Here are some stocks you might want to choose
The Dow isn't perfect -- like any index, it has its black sheep. However, its basket of large-cap stocks has a number of steady producers that have withstood market gyrations and kept growing:

Company

P/E

Dividend Yield

5-Year Performance vs. Dow

Intel (Nasdaq: INTC  )

9.7

3.9%

10.7%

Coca-Cola (NYSE: KO  )

12.2

2.8%

52.5%

Chevron (NYSE: CVX  )

8.0

3.4%

48.5%

ExxonMobil (NYSE: XOM  )

9.6

2.6%

16.0%

IBM (NYSE: IBM  )

14.2

1.7%

120.8%

McDonald's (NYSE: MCD  )

17.5

3.2%

128.6%

Average

11.9

3.0%

65.0%

Source: Yahoo! Finance and Google Finance.

Holding this basket of stocks over the past five years would have gotten you an annual return as good as any five-year post-bear returns, and these are companies you can hold onto for the long haul.

After the bear is gone
It doesn't matter whether the next bull market starts in six days or six years. There are bargains right now, including our beat-the-bear basket above, and plenty more besides. Adding these companies to your watchlist can keep you locked and loaded with consistent updates and daily news. It's a great first step toward beating the market.

If you think McDonald's has been growing quickly, we've got the scoop on a franchise that could be the next McDonald's. It's all here in a report on the best IPO of 2011, and it's free!

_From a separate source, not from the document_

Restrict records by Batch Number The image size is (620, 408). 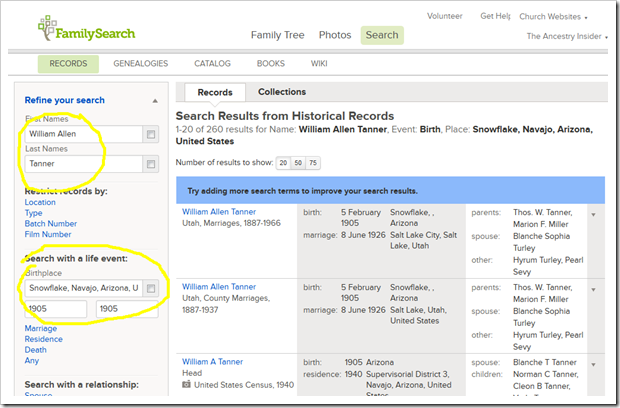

Fool contributor Alex Planes holds no financial stake in any company mentioned here. Follow him on Google Plus -- he promises not to link any Lolcats. The Motley Fool owns shares of Coca-Cola and International Business Machines. The Fool owns shares of and has bought calls on Intel. Motley Fool newsletter services have recommended buying shares of McDonald's, Chevron, Intel, and Coca-Cola. Motley Fool newsletter services have recommended creating a diagonal call position in Intel. Try any of our Foolish newsletter services free for 30 days. We Fools may not all hold the same opinions, but we all believe that considering a diverse range of insights makes us better investors. The Motley Fool has a disclosure policy.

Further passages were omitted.